What is needed:
With nothing added or dropped, copy the data that follows exactly.

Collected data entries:
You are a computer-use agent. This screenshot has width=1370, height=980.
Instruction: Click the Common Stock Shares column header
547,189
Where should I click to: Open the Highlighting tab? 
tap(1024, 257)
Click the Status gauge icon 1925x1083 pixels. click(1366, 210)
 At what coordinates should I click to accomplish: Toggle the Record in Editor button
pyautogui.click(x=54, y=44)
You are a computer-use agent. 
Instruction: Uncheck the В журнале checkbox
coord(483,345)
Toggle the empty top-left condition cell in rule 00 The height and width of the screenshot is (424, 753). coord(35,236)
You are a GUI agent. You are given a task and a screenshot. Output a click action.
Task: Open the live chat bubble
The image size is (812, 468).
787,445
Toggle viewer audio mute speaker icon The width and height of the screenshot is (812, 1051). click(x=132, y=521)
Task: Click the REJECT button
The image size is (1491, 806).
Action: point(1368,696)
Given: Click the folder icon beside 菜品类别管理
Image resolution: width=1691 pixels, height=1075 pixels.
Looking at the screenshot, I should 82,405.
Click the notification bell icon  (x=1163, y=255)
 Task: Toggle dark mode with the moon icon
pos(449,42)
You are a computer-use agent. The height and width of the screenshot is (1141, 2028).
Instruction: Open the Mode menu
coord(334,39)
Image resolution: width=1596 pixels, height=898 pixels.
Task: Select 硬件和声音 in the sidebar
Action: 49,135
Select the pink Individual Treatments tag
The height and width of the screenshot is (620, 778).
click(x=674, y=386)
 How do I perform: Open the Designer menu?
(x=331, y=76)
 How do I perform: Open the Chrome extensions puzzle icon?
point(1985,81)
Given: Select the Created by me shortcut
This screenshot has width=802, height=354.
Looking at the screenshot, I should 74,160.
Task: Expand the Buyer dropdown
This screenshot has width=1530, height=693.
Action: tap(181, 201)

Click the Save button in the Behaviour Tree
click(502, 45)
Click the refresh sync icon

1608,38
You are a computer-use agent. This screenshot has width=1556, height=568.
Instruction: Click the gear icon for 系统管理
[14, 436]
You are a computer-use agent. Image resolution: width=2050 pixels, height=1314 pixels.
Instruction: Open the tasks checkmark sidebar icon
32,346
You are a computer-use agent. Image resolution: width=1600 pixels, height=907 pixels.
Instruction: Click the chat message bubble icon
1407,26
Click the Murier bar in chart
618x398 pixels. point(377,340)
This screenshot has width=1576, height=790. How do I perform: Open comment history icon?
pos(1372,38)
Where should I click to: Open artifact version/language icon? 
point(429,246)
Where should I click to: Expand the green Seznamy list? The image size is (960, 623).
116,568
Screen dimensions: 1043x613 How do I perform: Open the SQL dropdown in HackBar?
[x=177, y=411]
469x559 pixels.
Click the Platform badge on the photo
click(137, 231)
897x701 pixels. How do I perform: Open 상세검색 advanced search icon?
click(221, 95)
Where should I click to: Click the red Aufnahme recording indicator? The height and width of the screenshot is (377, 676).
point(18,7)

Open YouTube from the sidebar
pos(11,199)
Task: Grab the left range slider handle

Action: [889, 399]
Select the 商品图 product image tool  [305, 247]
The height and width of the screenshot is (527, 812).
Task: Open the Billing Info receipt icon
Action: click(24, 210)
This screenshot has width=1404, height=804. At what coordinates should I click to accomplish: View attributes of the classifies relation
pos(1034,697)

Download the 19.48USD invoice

Result of this exercise:
You are a computer-use agent. This screenshot has width=1370, height=980.
Instruction: Click the Common Stock Shares column header
547,189
Where should I click to: Open the Highlighting tab? 
tap(1024, 257)
Click the Status gauge icon 1925x1083 pixels. click(1366, 210)
 At what coordinates should I click to accomplish: Toggle the Record in Editor button
pyautogui.click(x=54, y=44)
You are a computer-use agent. 
Instruction: Uncheck the В журнале checkbox
coord(483,345)
Toggle the empty top-left condition cell in rule 00 The height and width of the screenshot is (424, 753). coord(35,236)
You are a GUI agent. You are given a task and a screenshot. Output a click action.
Task: Open the live chat bubble
The image size is (812, 468).
787,445
Toggle viewer audio mute speaker icon The width and height of the screenshot is (812, 1051). click(x=132, y=521)
Task: Click the REJECT button
The image size is (1491, 806).
Action: point(1368,696)
Given: Click the folder icon beside 菜品类别管理
Image resolution: width=1691 pixels, height=1075 pixels.
Looking at the screenshot, I should 82,405.
Click the notification bell icon  (x=1163, y=255)
 Task: Toggle dark mode with the moon icon
pos(449,42)
You are a computer-use agent. The height and width of the screenshot is (1141, 2028).
Instruction: Open the Mode menu
coord(334,39)
Image resolution: width=1596 pixels, height=898 pixels.
Task: Select 硬件和声音 in the sidebar
Action: 49,135
Select the pink Individual Treatments tag
The height and width of the screenshot is (620, 778).
click(x=674, y=386)
 How do I perform: Open the Designer menu?
(x=331, y=76)
 How do I perform: Open the Chrome extensions puzzle icon?
point(1985,81)
Given: Select the Created by me shortcut
This screenshot has width=802, height=354.
Looking at the screenshot, I should 74,160.
Task: Expand the Buyer dropdown
This screenshot has width=1530, height=693.
Action: tap(181, 201)

Click the Save button in the Behaviour Tree
click(502, 45)
Click the refresh sync icon

1608,38
You are a computer-use agent. This screenshot has width=1556, height=568.
Instruction: Click the gear icon for 系统管理
[14, 436]
You are a computer-use agent. Image resolution: width=2050 pixels, height=1314 pixels.
Instruction: Open the tasks checkmark sidebar icon
32,346
You are a computer-use agent. Image resolution: width=1600 pixels, height=907 pixels.
Instruction: Click the chat message bubble icon
1407,26
Click the Murier bar in chart
618x398 pixels. point(377,340)
This screenshot has width=1576, height=790. How do I perform: Open comment history icon?
pos(1372,38)
Where should I click to: Open artifact version/language icon? 
point(429,246)
Where should I click to: Expand the green Seznamy list? The image size is (960, 623).
116,568
Screen dimensions: 1043x613 How do I perform: Open the SQL dropdown in HackBar?
[x=177, y=411]
469x559 pixels.
Click the Platform badge on the photo
click(137, 231)
897x701 pixels. How do I perform: Open 상세검색 advanced search icon?
click(221, 95)
Where should I click to: Click the red Aufnahme recording indicator? The height and width of the screenshot is (377, 676).
point(18,7)

Open YouTube from the sidebar
pos(11,199)
Task: Grab the left range slider handle

Action: [889, 399]
Select the 商品图 product image tool  [305, 247]
The height and width of the screenshot is (527, 812).
Task: Open the Billing Info receipt icon
Action: click(24, 210)
This screenshot has width=1404, height=804. At what coordinates should I click to accomplish: View attributes of the classifies relation
pos(1034,697)

Download the 19.48USD invoice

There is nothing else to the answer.